【4】(1)

「昨日は、本当にごめん!」


 織原おりはらくんと再会した翌日。

 織原くんは、これでもかっていうくらい深く頭を下げて私に謝罪した。


「織原くんが元気になったなら、それで……」


 私が織原くんのことを保健室まで送り届けたのは間違いないけれど、織原くんの体調が回復してくれたら何も言うことはない。

 それなのに、織原くんは何度も何度も謝罪の言葉を告げてくる。


「あー……藤島ふじしまさんとの会話、記憶に留めておきたかった」

「たいしたこと……話してないよ」


 赤いチョークがすり減って、屋上を赤で染めることはできなくなってしまった。

 チョークの箱から、新しいチョークを取り出す。

 長さを取り戻した赤は、早く黄色と出会うのを待ちわびているようにも思えた。


「言葉を交わし合うって、奇跡と奇跡の積み重ねだなって」


 私が、赤を塗る。

 織原くんが、黄色を加える。

 赤と黄色が混ざり合って、新しい色が生まれる。


「あ、真面目すぎとか思った? 俺は、本気なんだけどな」


 単色だった色同士が混ざり合って、卒業を迎える三年生を祝福するための準備を整えていく。
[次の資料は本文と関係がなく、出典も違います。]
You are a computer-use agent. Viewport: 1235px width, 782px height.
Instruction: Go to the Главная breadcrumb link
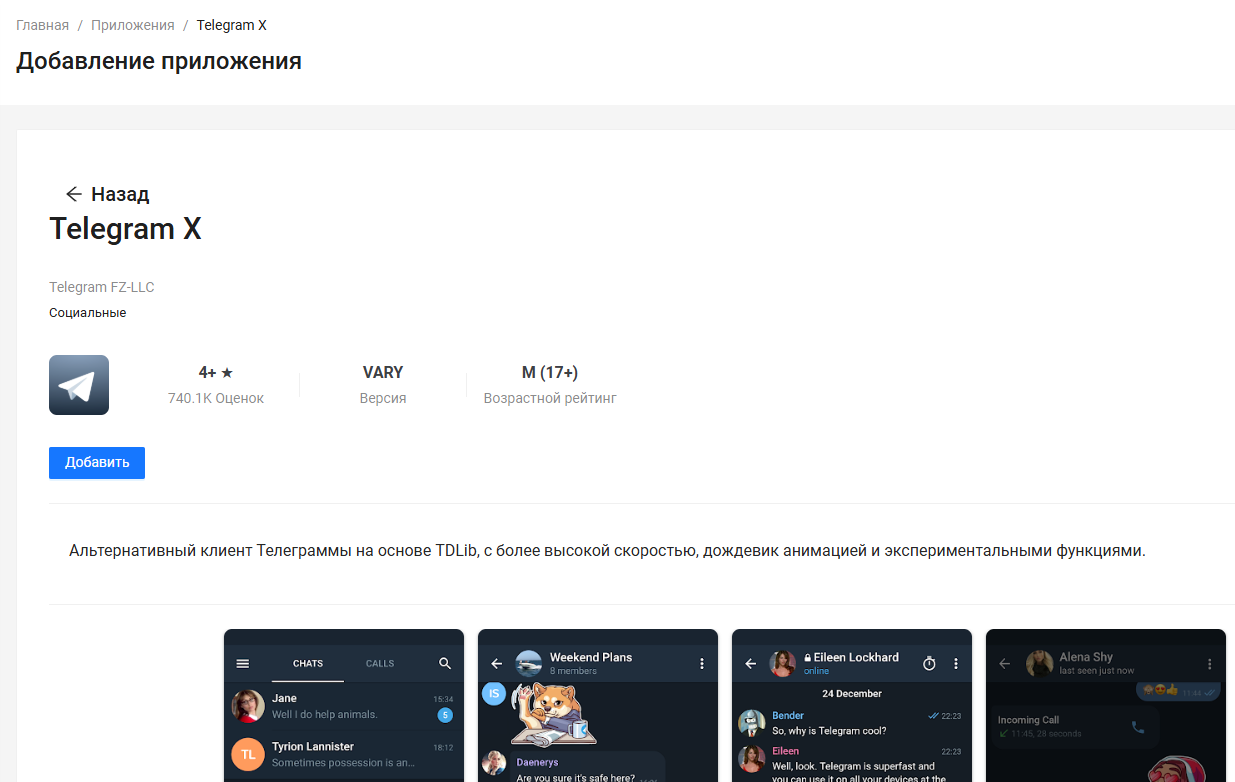point(42,25)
「ひとつひとつの言葉の重なりが、俺を作ってくれてる」


 雨は降らないけど、空が暗い。

 織原くんは前向きな言葉を紡いでくれているのに、雲は太陽の存在を隠してしまった。


「藤島さんも、だよ」


 私との会話が、織原くんという人を作り上げている。

 織原くんは、そう言いたいのだと思う。

 けど、私は織原くんの話の聞き役でしかない。

 そんなに凄いことはできていないのに、織原くんは物語に出てくるような綺麗な表現をしてくれる。


「……卒業っぽいね」


 物語を読み終わるときの寂しさのようなものが渦巻いていく。


「あ、藤島さんが返してくれた」


 言葉を返しただけで、織原くんは嬉しそうに笑ってくれる。

 それだけ自分が、マスクの中に自分の声を閉じ込めているってことを自覚する。


「もっと早く、藤島さんに話しかければ良かった」


 もっと早く出会っていたら、私はもっと早く声を出すことができたかもしれない。

 自分の声を閉じ込めることなく、クラスメイトと話ができるようになっていたかもしれない。

 でも、もっと早くって言葉は妄想するだけで、現実の私たちは過去へ戻る術を持たない。